The reinterpretation of the discipline of bays with the project’s concept of distancing highlights the figurative concurrence between map and building system, the architectural correspondence that runs through structure, form and content, a correspondence that the project tries to document, whether through a concrete building – the wall of Indifference and the ramp at the entrance, the wall of books inside the library; the cylindrical volumes of the suspended staircase and the lifts - or steel work – the exposed framework of the library, the same in the station, the “suspended” structures of the Observatory exposed on the traverse pit south of the tracks, the Rooms of the Testimony Hall that reveal the load-bearing structure, and Place of the Reflection, a volume composed of multiple visible layers. It is a space of emotional respite,

of recovery, of reworking, or even a inter-religious place of prayer, oriented to the east. It is a room of silence, a quiet and sheltered environment at the end of the itinerary through the Memorial. A stopping place, a junction between the thoughtful time of the visit and any activity in the Workshop of Memory.


Permanent set-ups

Crossing, experiencing, witnessing: architectural devices and narrative configurations

The shift from Museum to Memorial brought on by our project determines a spatial translation with a sequence of “narrative configurations” (Paul Ricoeur) achieved with a system of permanent set-ups, testimony and documentation devices that organize the site in centers of physical and symbolic experience.

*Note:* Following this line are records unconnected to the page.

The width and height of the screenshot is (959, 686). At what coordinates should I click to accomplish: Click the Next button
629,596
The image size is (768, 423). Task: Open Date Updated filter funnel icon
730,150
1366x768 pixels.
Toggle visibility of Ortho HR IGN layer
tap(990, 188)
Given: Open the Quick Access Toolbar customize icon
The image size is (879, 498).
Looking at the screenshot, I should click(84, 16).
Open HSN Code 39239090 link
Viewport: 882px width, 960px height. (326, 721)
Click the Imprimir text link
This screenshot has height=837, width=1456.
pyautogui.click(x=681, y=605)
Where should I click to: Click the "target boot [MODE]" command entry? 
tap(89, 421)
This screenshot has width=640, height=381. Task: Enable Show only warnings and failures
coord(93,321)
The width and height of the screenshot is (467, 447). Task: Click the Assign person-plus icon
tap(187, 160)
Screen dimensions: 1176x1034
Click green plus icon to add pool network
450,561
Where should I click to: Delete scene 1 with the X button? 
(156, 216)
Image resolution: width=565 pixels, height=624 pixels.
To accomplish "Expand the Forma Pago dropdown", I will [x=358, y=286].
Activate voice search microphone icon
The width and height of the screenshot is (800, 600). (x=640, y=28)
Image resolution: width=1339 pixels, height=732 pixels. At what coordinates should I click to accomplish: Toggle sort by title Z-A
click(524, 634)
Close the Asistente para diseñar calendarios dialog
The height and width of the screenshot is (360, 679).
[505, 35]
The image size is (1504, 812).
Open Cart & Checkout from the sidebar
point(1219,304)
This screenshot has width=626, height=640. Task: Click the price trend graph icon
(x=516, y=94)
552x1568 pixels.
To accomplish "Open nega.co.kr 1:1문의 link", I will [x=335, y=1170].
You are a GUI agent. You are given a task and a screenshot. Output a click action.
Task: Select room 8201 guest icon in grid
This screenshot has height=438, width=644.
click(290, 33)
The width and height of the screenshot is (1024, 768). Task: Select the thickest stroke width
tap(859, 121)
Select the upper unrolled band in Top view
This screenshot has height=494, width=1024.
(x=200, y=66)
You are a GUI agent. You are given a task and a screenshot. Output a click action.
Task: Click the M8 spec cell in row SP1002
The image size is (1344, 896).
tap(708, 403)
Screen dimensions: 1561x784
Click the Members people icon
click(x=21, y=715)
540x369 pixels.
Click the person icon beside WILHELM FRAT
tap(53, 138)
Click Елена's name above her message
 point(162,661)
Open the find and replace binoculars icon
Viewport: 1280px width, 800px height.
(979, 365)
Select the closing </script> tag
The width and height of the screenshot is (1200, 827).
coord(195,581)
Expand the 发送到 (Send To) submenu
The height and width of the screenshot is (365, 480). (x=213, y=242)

The set-ups, which are disposed according to simple geometrical shapes - squares, rectangles, triangles, circles – form a sort of primary shape alphabet, a pre-linguistic sort of writing, which develops in a series of generative figures inside the span-spaces emphasizing the centrality of themes such as transmission, reception, re-elaboration and polarization of Memory, in a constant movement between the immeasurability of the events that took place in the site and the dimension of personal experience. Since they are emblematic symbols of human reason, they are geometries defined by the principle of non-deformability: this principle fails inside the Memorial because of the numerous variations and alterations, which make these shapes lose their recognizability. Non-deformability is re-established in the Hall of Testimony at the center of the site: steel volumes drawn on a square (hence virtually cubic). But these slightly change each time, deforming the shell with walls and coverings that shift continuously, with gashes that interrupt the volumes and open the visitors’ gaze to the structures of the stations and to the consumed wooden wall on the first track, derived from the old railway wagons.

The correspondence between conical volumes that delimit the south and north extremities of the track area, the Observatory and the Reflection Hall “suspended” in the northern translation pit, is achieved with their different collocation in the hidden station. These spaces allow the visitor to have a personal experience of the Memorial, generating an estranging effect in relation to the narration of the survivors, an effect that starts with the traumatic passing from the atrium to the railway cars.

The Reflection Hall is a space that represents the link between the Memorial (Observatory-Testimony-platforms and railway cars-Wall of Names) and the Memory Workshop (Library-documentation center- Auditorium, didactic areas and support areas). Differently from the Observatory, the Reflection Hall is connected to the track area, through the deportation mechanism that this site witnessed: it develops on the railway embankment and it puts man back at its center. Through a critical interpretation of monument-document, this area reaffirms the responsibility and the ethical dimension of Memory.